[[ Task material, beginning ]]

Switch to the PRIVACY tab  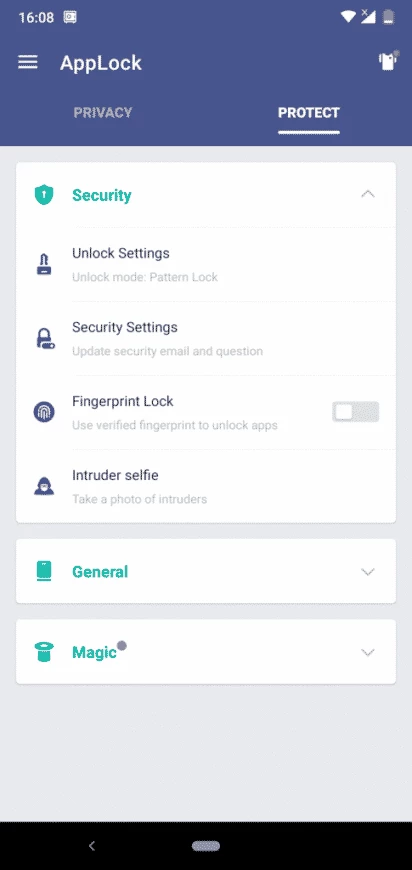103,113
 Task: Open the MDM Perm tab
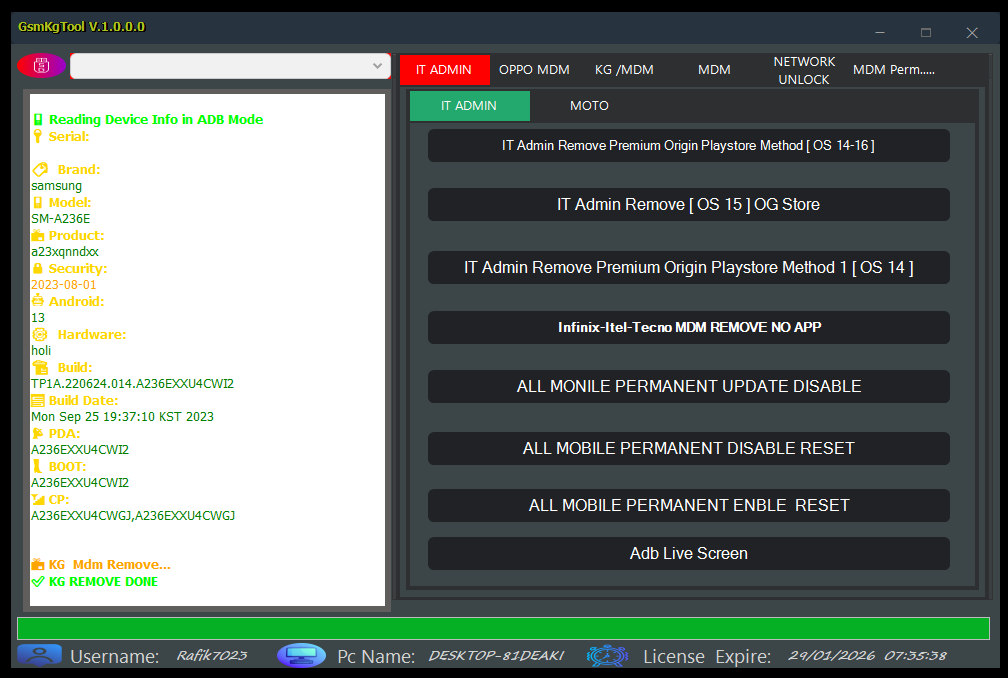coord(893,70)
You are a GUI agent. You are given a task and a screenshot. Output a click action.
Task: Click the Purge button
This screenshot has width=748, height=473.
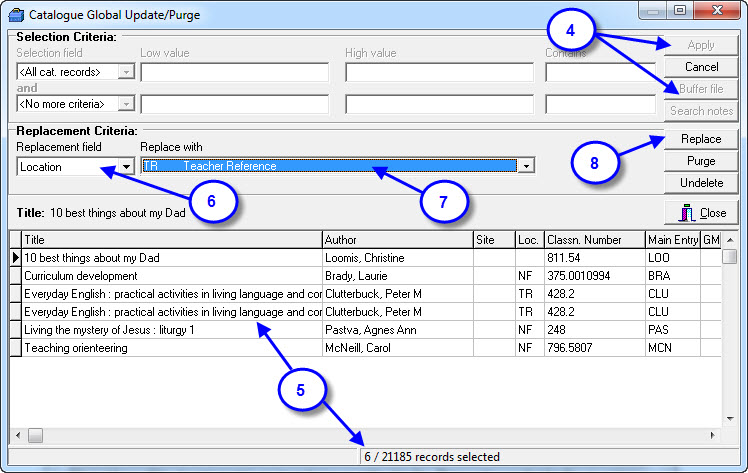pos(701,161)
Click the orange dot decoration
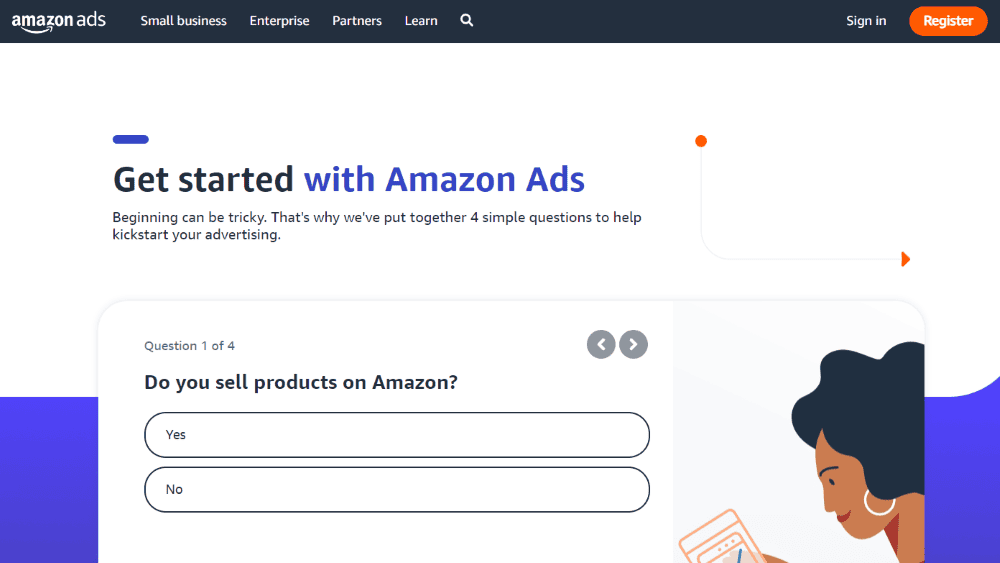This screenshot has height=563, width=1000. tap(701, 141)
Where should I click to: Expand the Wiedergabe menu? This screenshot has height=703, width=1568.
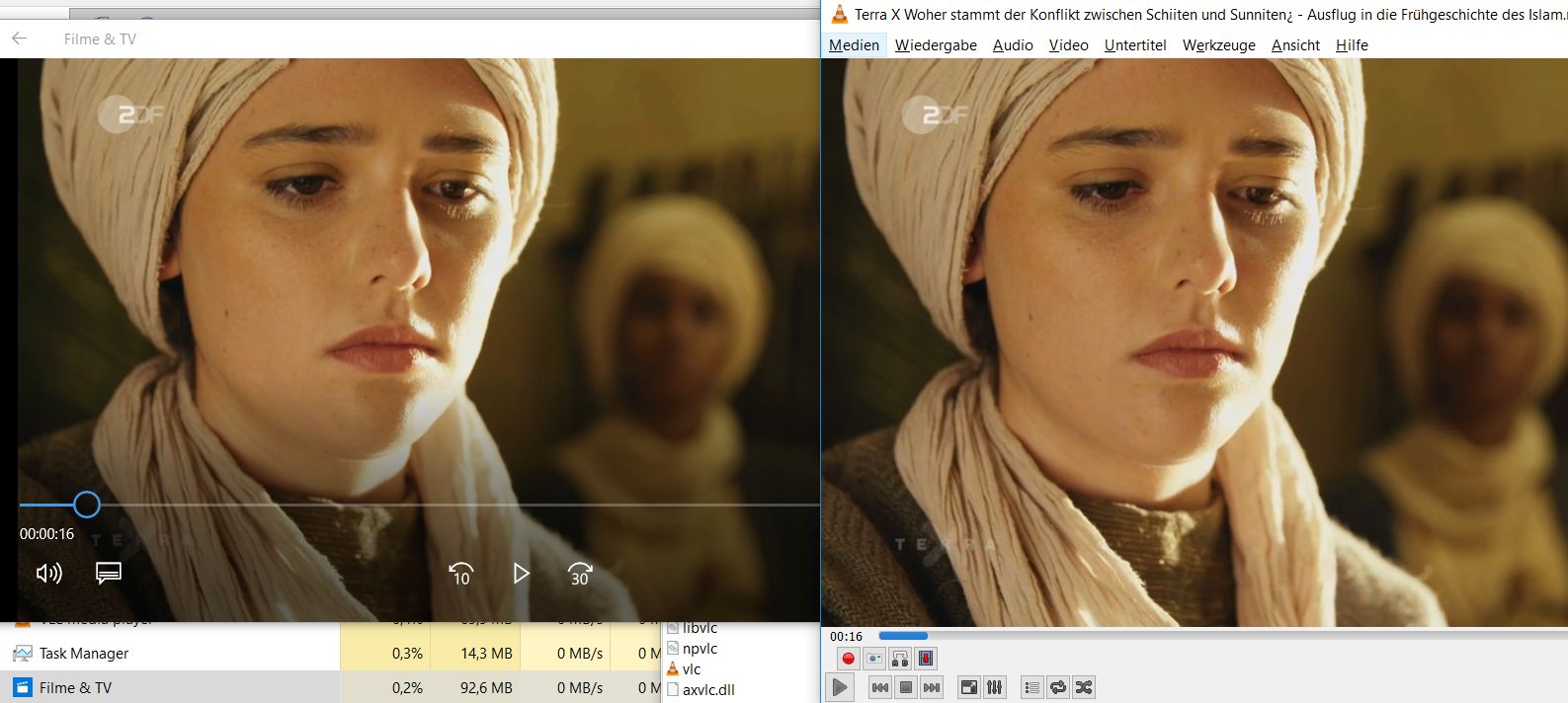coord(936,45)
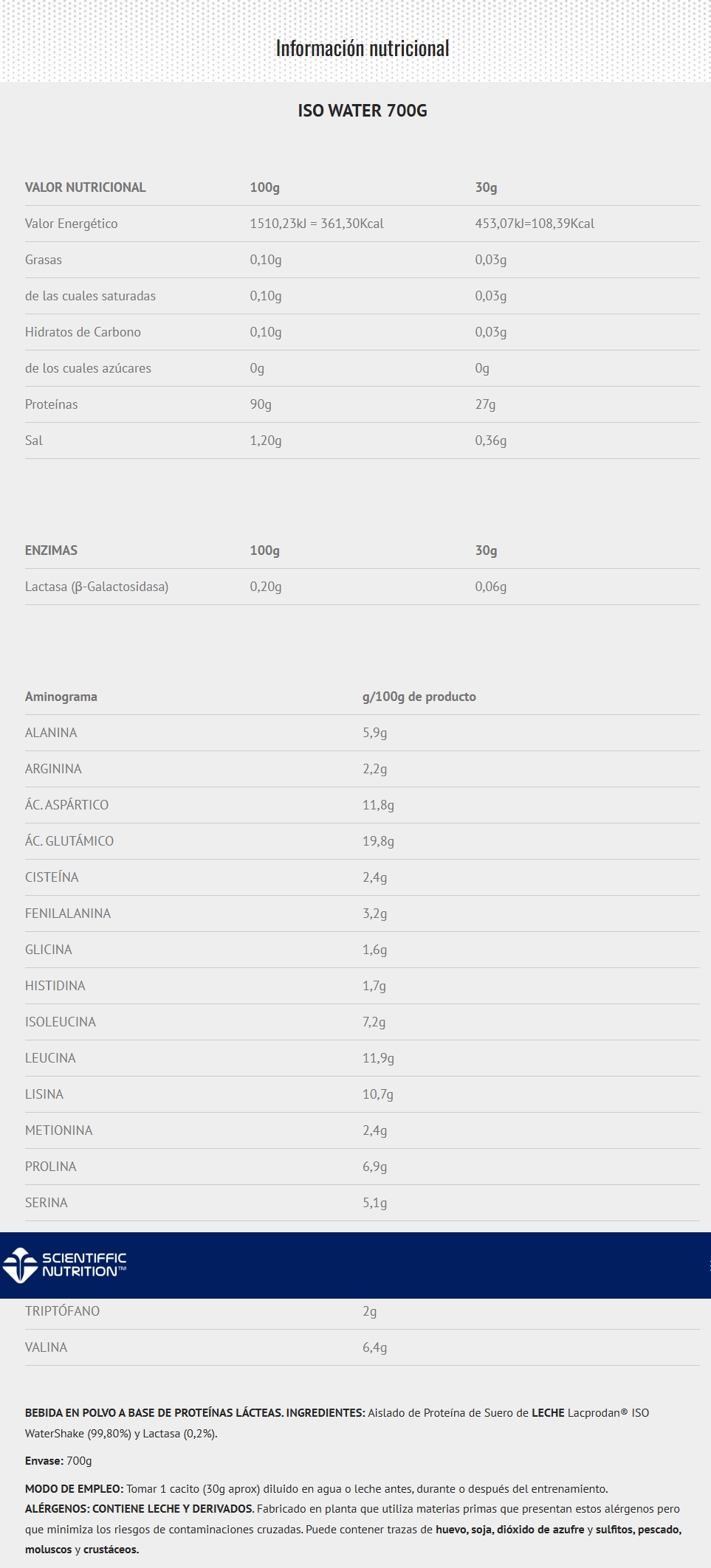The image size is (711, 1568).
Task: Click 'ALÉRGENOS: CONTIENE LECHE Y DERIVADOS' text
Action: 139,1509
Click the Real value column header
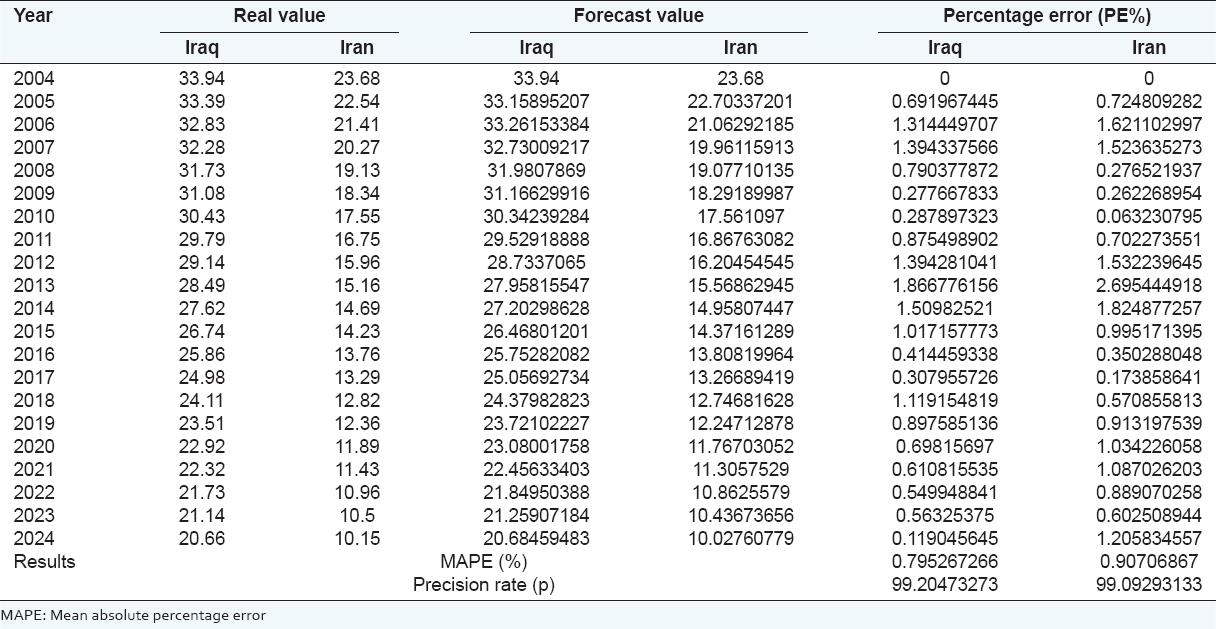Image resolution: width=1216 pixels, height=629 pixels. [280, 16]
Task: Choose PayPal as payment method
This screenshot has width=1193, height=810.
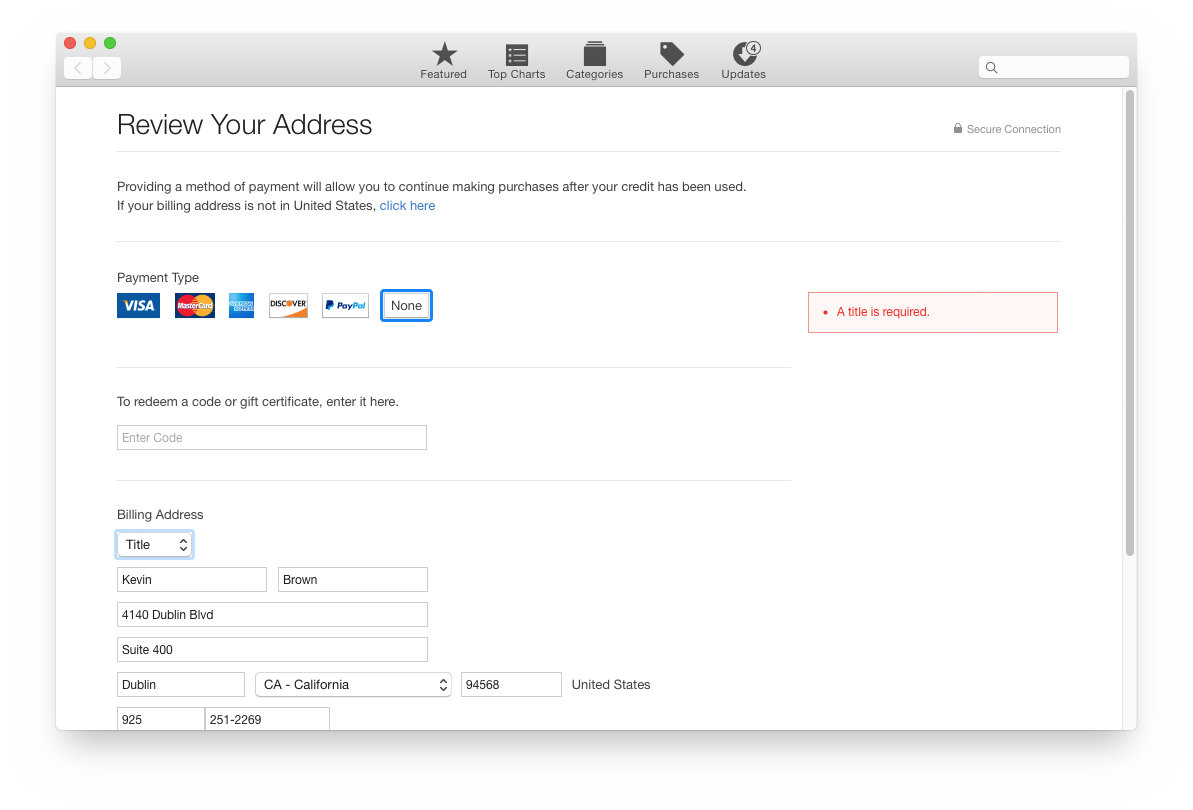Action: [345, 306]
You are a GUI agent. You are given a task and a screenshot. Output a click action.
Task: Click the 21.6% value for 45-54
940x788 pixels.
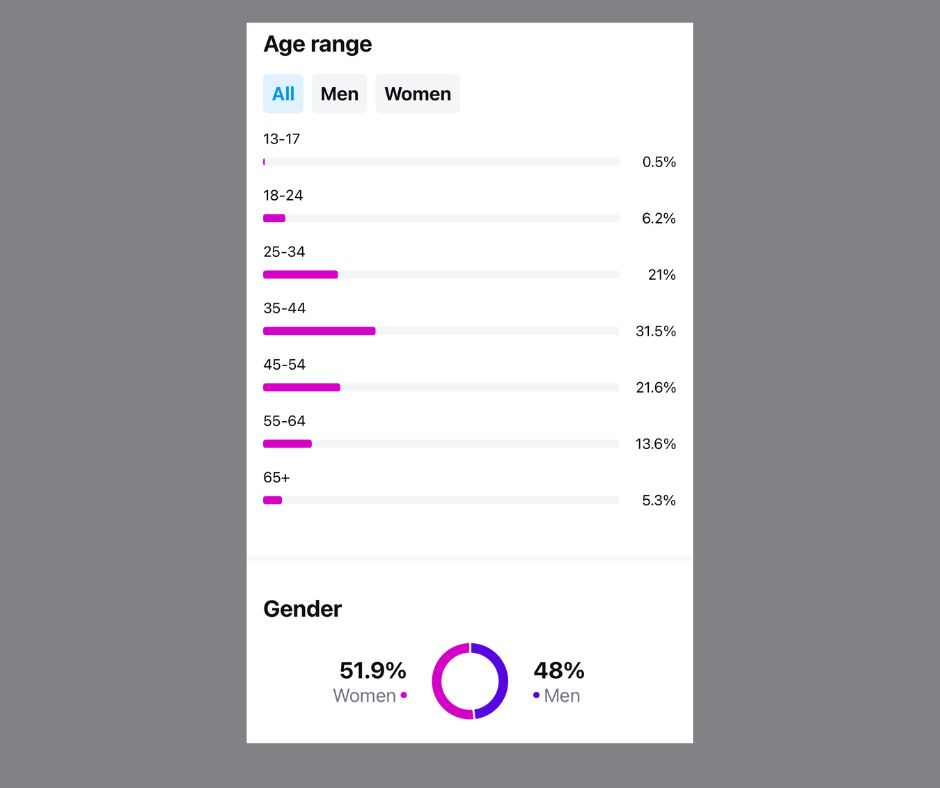(x=654, y=387)
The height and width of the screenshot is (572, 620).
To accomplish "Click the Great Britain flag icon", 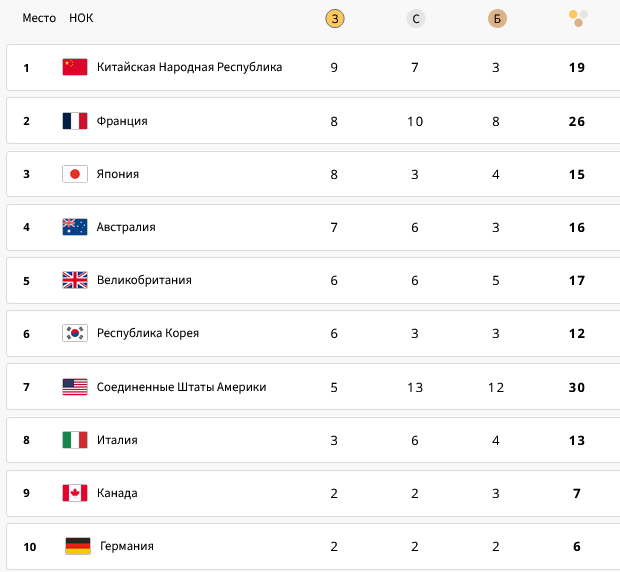I will pos(75,280).
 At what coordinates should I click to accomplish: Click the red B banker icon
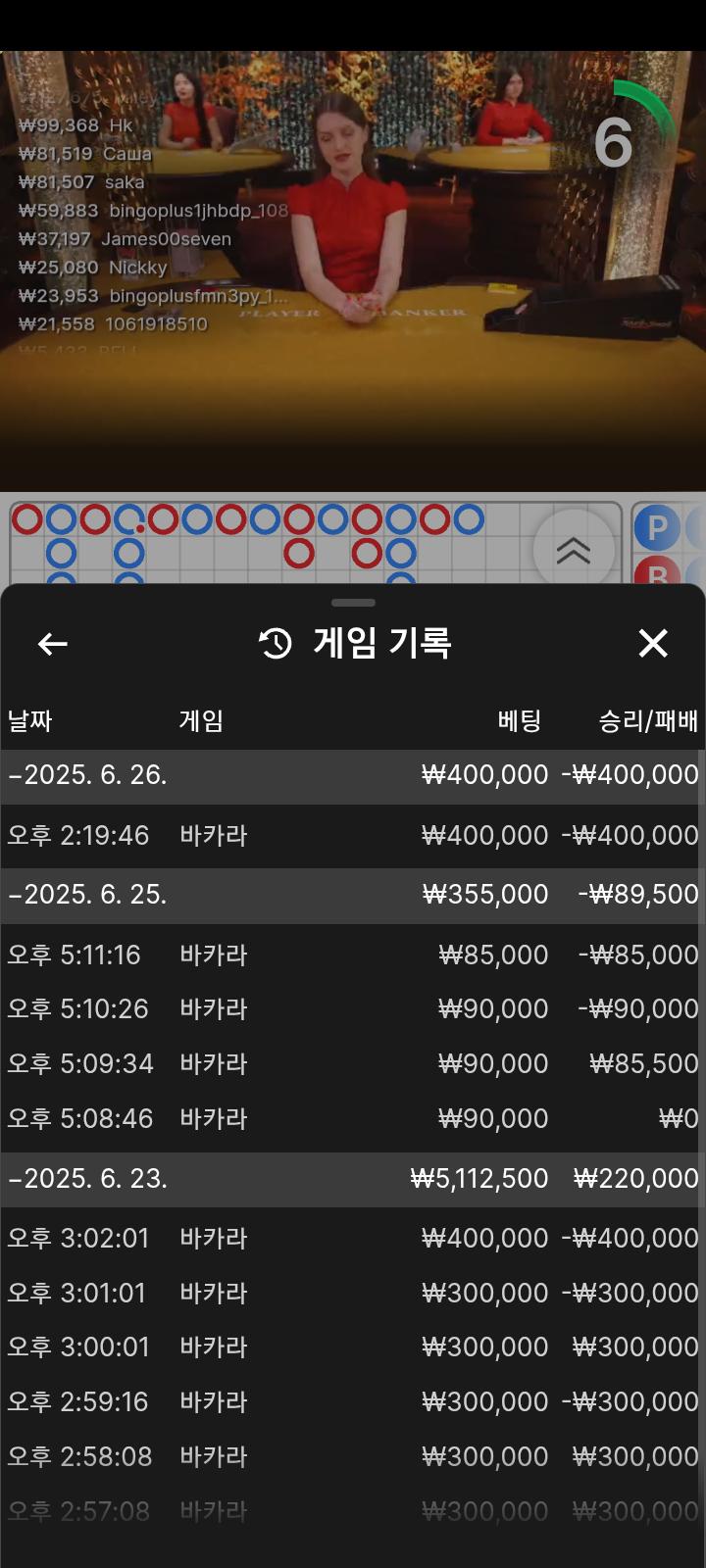click(656, 573)
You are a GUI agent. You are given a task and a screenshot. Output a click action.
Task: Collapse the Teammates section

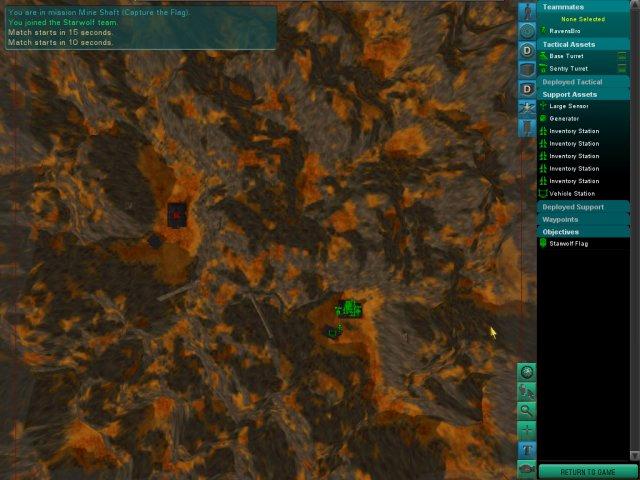[x=584, y=7]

[[ Task material, end ]]

**Task brief**. With the pictures left out, copy exactly the lines from the one containing "At what coordinates" through the last line of the data.

**Exercise response**.
 At what coordinates should I click to accomplish: Click the red B banker icon
click(656, 573)
You are a GUI agent. You are given a task and a screenshot. Output a click action.
Task: Collapse the Teammates section

[x=584, y=7]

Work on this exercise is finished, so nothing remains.